**Data records:**

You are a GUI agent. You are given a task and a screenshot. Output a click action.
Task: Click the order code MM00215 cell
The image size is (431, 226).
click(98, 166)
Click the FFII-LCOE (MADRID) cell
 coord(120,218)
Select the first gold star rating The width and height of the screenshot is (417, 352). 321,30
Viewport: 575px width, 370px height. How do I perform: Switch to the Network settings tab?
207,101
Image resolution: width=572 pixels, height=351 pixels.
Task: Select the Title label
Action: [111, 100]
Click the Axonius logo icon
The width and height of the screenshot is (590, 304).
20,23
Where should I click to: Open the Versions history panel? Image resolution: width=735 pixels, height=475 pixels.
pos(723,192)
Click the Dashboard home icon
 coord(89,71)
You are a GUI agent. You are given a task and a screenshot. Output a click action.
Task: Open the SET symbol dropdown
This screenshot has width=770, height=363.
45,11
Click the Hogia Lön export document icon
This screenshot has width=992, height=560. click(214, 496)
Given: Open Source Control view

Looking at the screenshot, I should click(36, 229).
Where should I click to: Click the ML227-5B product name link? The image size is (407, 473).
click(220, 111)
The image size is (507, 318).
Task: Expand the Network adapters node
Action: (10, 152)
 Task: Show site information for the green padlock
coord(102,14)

**Objective:** Arrange all of the material above as a numbered list, one line per item, leaving out any blank lines.

**Response to this task:**
1. You are a GUI agent. You are given a task and a screenshot. Output a click action.
2. Task: Click the order code MM00215 cell
3. The image size is (431, 226).
4. click(98, 166)
5. Click the FFII-LCOE (MADRID) cell
6.  coord(120,218)
7. Select the first gold star rating The width and height of the screenshot is (417, 352). 321,30
8. Viewport: 575px width, 370px height. How do I perform: Switch to the Network settings tab?
9. 207,101
10. Image resolution: width=572 pixels, height=351 pixels.
11. Task: Select the Title label
12. Action: [111, 100]
13. Click the Axonius logo icon
14. The width and height of the screenshot is (590, 304).
15. 20,23
16. Where should I click to: Open the Versions history panel? Image resolution: width=735 pixels, height=475 pixels.
17. pos(723,192)
18. Click the Dashboard home icon
19.  coord(89,71)
20. You are a GUI agent. You are given a task and a screenshot. Output a click action.
21. Task: Open the SET symbol dropdown
22. This screenshot has width=770, height=363.
23. 45,11
24. Click the Hogia Lön export document icon
25. This screenshot has width=992, height=560. click(214, 496)
26. Given: Open Source Control view
27. Looking at the screenshot, I should click(36, 229).
28. Where should I click to: Click the ML227-5B product name link? The image size is (407, 473).
29. click(220, 111)
30. The image size is (507, 318).
31. Task: Expand the Network adapters node
32. Action: (10, 152)
33.  Task: Show site information for the green padlock
34. coord(102,14)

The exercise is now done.